_やること:_ 音声対話装置についての抜粋を、最後の文の次から書き継ぐこと。

_抜粋:_
================================
かかる構成では、ユーザから音声入力された発話語の認識に際し、唇の動きを解析してユーザの発話語を解析する所謂リップリーディングによる画像認識が併用される。例えば、認識対象となる発話語の正確な認識率が、音声認識による方が高い発話語、リップリーディングによる画像認識による方が高い発話語、音声認識及び画像認識の双方によるマッチングによるのが良い発話語等、発話語の種類等によって認識方法を予めデータベース化しておき、それにより判定するようにすることができる。
【００３７】
このように画像認識を併用することで、ユーザの発話語以外のノイズを除去して音声認識することができ、認識手段による発話語の認識率が向上する。それにより、ユーザの発話に対する装置側の錯誤が防止又は抑制することができ、ユーザとの間で自然な対話を実現することができる。その結果、ユーザとの間で知的な対話を進めることができる。
【００３８】
尚、以上に述べた音声対話装置は、請求項１６に記載のように、ユーザと対話するロボットとして構成することができる。
================================
文書とスクリーンショットの位置指定エントリ:
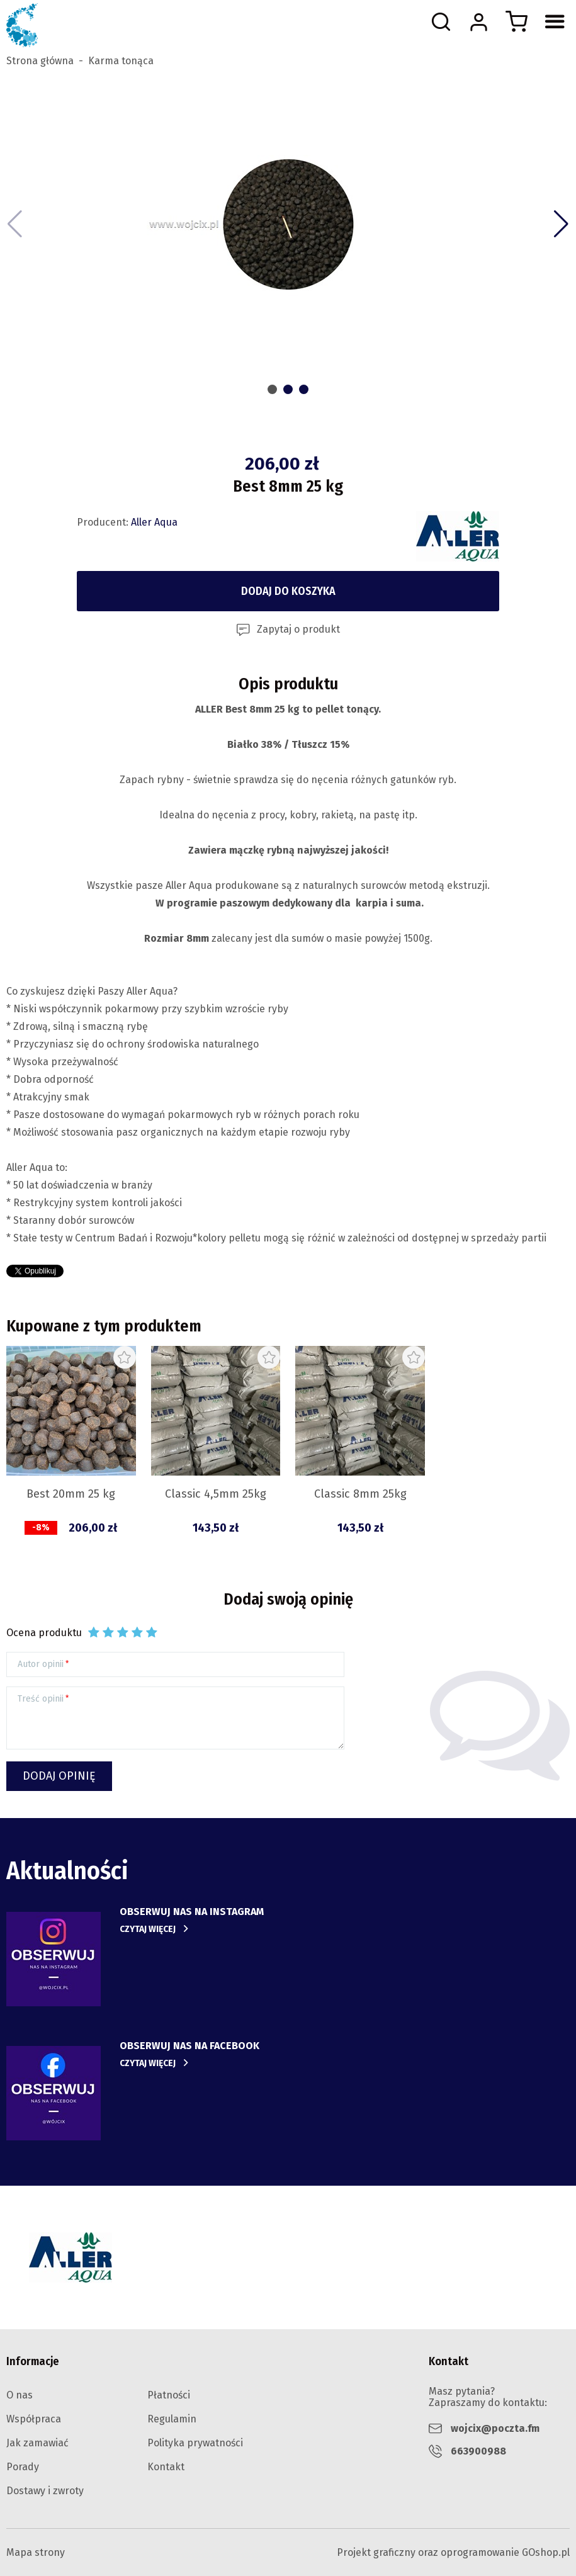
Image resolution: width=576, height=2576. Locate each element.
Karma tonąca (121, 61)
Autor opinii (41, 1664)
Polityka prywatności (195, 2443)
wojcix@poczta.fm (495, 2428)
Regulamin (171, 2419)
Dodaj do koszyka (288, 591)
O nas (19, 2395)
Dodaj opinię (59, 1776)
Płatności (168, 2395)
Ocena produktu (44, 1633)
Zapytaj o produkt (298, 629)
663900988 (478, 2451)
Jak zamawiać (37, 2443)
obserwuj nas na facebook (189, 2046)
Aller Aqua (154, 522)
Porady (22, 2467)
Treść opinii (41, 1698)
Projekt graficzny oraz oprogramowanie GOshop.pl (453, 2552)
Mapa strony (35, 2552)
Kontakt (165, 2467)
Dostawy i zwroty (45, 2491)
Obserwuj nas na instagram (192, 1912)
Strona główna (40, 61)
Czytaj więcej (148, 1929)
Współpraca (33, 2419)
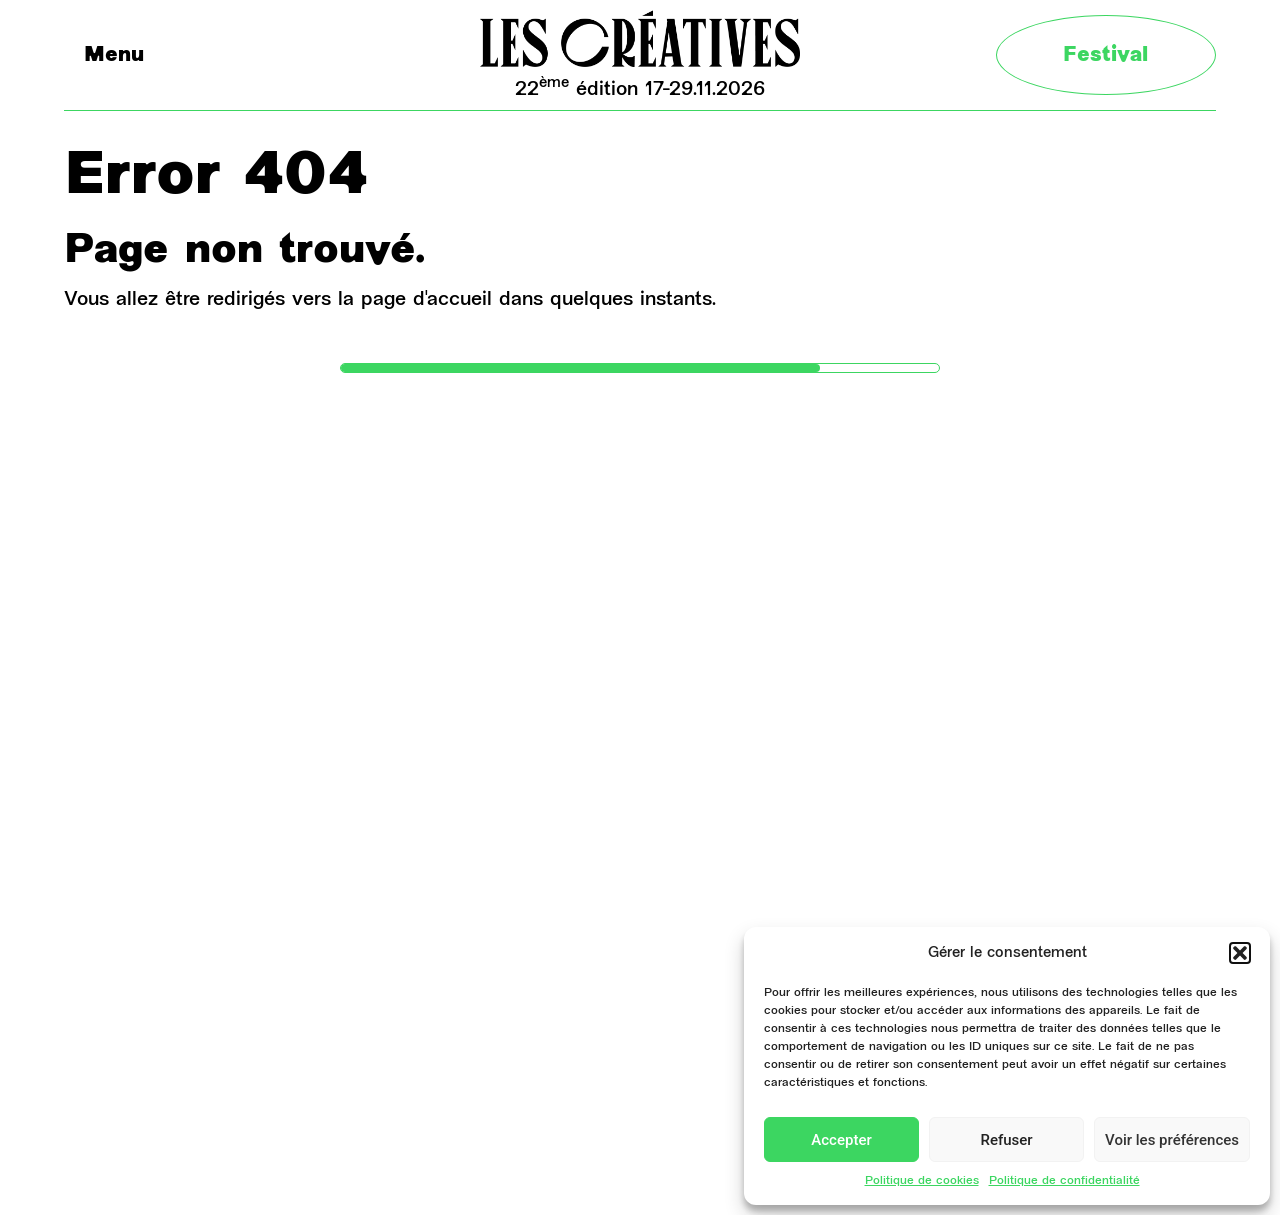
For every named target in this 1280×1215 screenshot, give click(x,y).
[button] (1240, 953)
================================
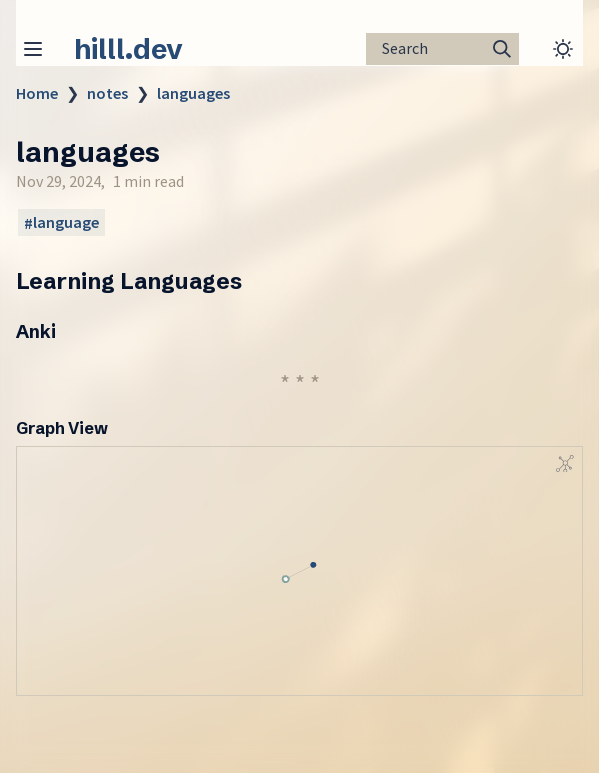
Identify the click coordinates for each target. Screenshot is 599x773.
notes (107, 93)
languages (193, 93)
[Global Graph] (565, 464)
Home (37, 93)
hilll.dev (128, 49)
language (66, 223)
================================
_最終結果:_
つまり、音声対話装置を人間の姿態に近似したロボットとして構成することにより、人間間の対話を擬似することができ、ユーザにとってより自然な対話を実現することができる。
【００３９】
この場合、請求項１７に記載のように、これをユーザの顔画像を撮像する目を備えたロボットとして構成し、画像認識手段が、この目により撮像された顔画像から、ユーザがロボットの正面を向いているか否かを判定し、認識手段が、画像認識手段によりユーザがロボットの正面を向いていると判定された場合にのみ、音声認識を行うようにすることが考えられる。
【００４０】
このように、ロボットにユーザの顔が正面を向いているときの音声のみを認識するようにさせることで、ノイズ対策が行え、認識率の向上につながる。
その際、請求項１８に記載のように、ロボットの目が四方を見渡せるように、その頭部周囲に複数設けられ、画像認識手段が、この複数の目のいずれかにより撮像されたユーザの顔画像により、ユーザがロボットの方向を向いているか否かを判定し、認識手段が、画像認識手段によりユーザがロボットの方向を向いていると判定された場合にのみ、音声認識を行うようにしてもよい。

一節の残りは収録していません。